SAKUNTALA DASI Vs. KUSUM KUMARI SARKAR

Decided On February 18, 1970
SAKUNTALA DASI Appellant
V/S
KUSUM KUMARI SARKAR Respondents

JUDGEMENT

(1.) THESE two applications have been filed by one Sakuntala Dasi who was the applicant and the opposite party respectively in two probate proceedings registered as O. S. No. 16 of 1965 and O. S. No. 25 of 1966 in the Court of the District Judge, Cuttack.

(2.) ONE Adhar Chandra Sarkar owned some properties located in the town of Cuttack and at Sundergarh. He died on 5-6-62. Kusum Kumari Dasi who features as the opposite party in these revisions was admittedly the wife of Adhar. Sakuntala, the petitioner, claims to be the second wife. Her status as wife, however, is not admitted by Kusum Kumari. It is alleged that Adhar left two Wills -one executed on 5-4-62 which is a registered document and the other dated 23-5-62 which is unregistered. Sakuntala, the petitioner applied for probate of the registered Will. Her application has been registered as O. S. No. 16 of 1965. Kusum Kumari similarly applied for probate of the unregistered will and her application has been registered as O. S. No. 25 of 1966. O. S. No. 16 of 1965 was filed on 4-11-64 while O. S. 25 of 1966 on 9-8-65. The two Wills have already been exhibited in the proceedings. The registered Will is marked as Ext. 2 and the unregistered Will as Ext. C.

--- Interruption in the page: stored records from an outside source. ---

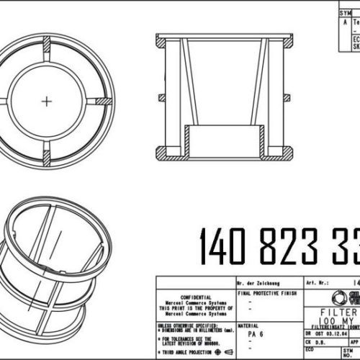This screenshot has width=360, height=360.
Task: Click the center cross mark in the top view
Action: [48, 102]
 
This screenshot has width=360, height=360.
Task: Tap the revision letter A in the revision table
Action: [345, 22]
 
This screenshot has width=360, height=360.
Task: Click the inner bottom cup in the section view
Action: [224, 140]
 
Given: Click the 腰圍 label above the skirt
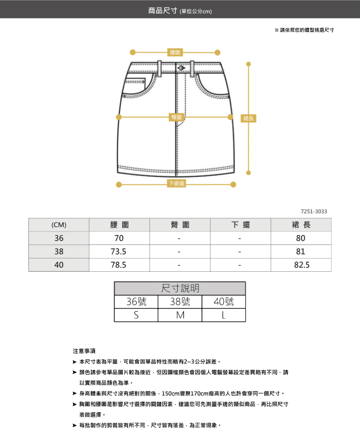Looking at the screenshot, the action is pyautogui.click(x=175, y=52).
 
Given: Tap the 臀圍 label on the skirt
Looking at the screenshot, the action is pyautogui.click(x=176, y=117).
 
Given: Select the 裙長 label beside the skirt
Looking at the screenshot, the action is pyautogui.click(x=248, y=119).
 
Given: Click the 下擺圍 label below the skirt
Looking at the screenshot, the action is pyautogui.click(x=176, y=183).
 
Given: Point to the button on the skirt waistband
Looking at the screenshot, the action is pyautogui.click(x=181, y=68).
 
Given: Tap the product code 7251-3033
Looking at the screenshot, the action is pyautogui.click(x=314, y=212).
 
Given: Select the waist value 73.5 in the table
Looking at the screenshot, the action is pyautogui.click(x=118, y=252).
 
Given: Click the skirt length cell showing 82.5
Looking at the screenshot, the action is pyautogui.click(x=302, y=265).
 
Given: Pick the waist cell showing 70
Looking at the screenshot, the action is pyautogui.click(x=119, y=238).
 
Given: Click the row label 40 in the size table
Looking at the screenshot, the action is pyautogui.click(x=59, y=265).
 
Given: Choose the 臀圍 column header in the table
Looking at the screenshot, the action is pyautogui.click(x=180, y=225).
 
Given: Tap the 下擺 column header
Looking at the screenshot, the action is pyautogui.click(x=240, y=225).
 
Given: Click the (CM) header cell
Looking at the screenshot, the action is pyautogui.click(x=59, y=225).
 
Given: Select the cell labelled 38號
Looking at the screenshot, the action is pyautogui.click(x=180, y=302).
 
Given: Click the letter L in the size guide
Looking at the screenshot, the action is pyautogui.click(x=224, y=315).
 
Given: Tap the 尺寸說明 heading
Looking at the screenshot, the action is pyautogui.click(x=180, y=288).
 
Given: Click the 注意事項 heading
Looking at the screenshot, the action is pyautogui.click(x=84, y=351).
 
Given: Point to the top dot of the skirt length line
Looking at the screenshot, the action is pyautogui.click(x=248, y=64).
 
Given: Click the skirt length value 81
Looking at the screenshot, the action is pyautogui.click(x=301, y=252).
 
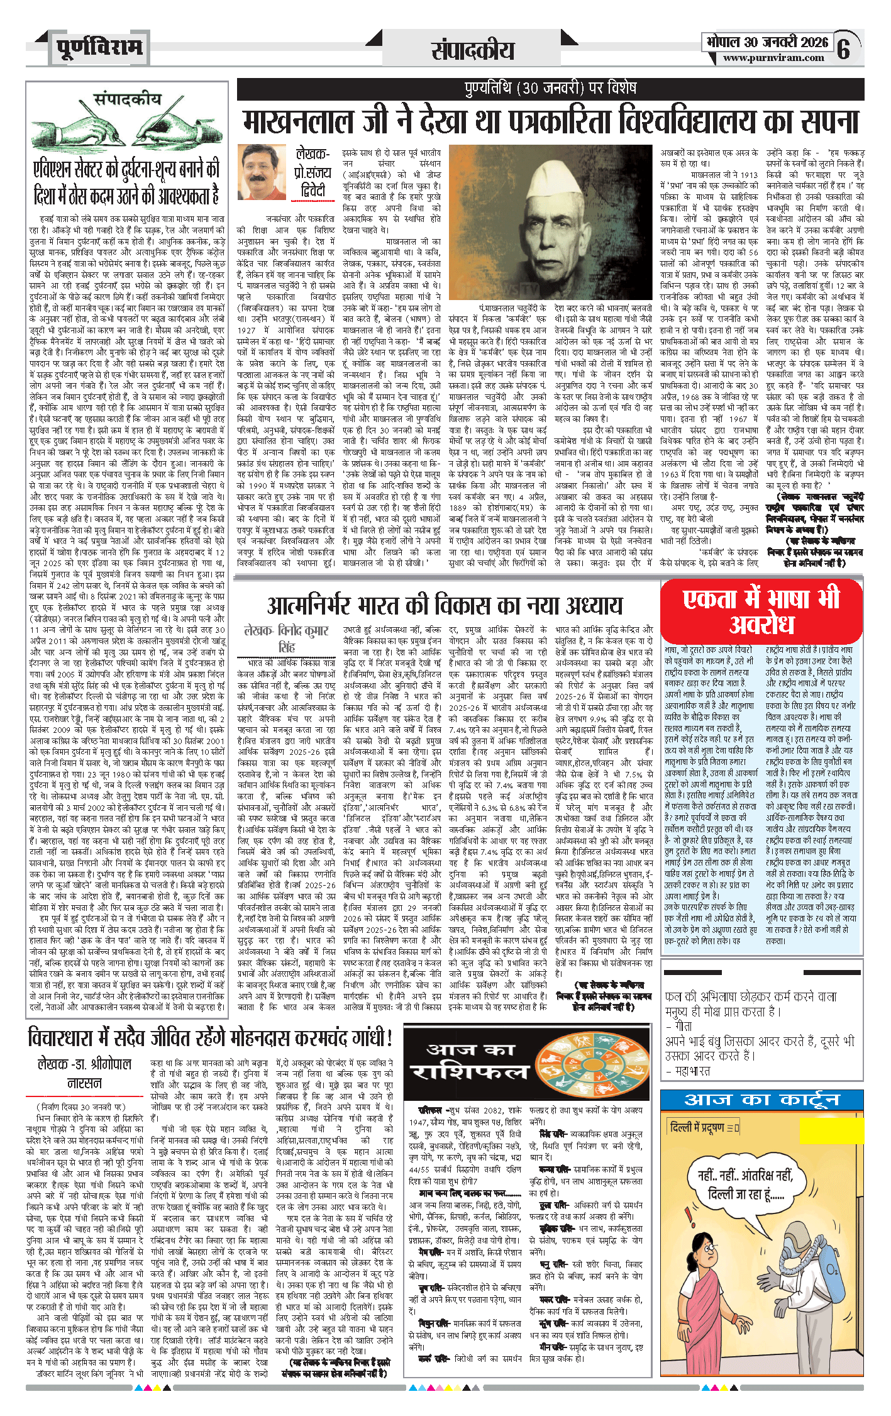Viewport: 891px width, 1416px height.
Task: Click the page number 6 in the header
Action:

(3.) THERE is no doubt that the present petitioner who had applied in the court below for probate must be equated with that of a plaintiff in a regular suit. While it is true that in such cases where the applicant is an executor or executrix, a duty is cast on such person to have the will probated, there is no method prescribed under the law to compel such person to take steps for probating the will. The question is once she has made the application, has the position so changed that a compulsion can be attached to make her continue the proceeding? According to the learned District Judge once the proceeding has commenced, on the principle that a duty is cast on the court to determine about the due execution and attestation of the will the proceeding cannot stop and must be continued and the person who has initiated the proceeding cannot withdraw. I hardly find any support for such a proposition. If whether to apply for probate or not was within the option of the petitioner, whether to continue or not the application would be equally within her option. On the principle that the plaintiff is dominus litis in a litigation the matter must be left to his charge, otherwise the court would be assuming a burden which it would in many cases find difficult to discharge. Let us consider for instance a case where an application for probate is made. For reasons best known to the petitioner he does not continue the case. Normally such a case would go by default. But on the principle that the court has the burden to determine the genuineness of the will if the court is required to proceed and the petitioner no more appears and nobody appears to oppose the proceeding by entering caveat, in what helpless position the court would be lefts? Let us also visualise another case where the petitioner no more appears though once he had applied for the probate but certain persons enter caveat and oppose the probate. THERE may be also a case where the petitioner continues the proceeding ex parte. If without the assistance of any party the court is called upon to continue the determination by itself it would be an arduous job and on many occasions the conclusion is likely to be contrary to what may have appeared to be the truth if the case had been properly contested.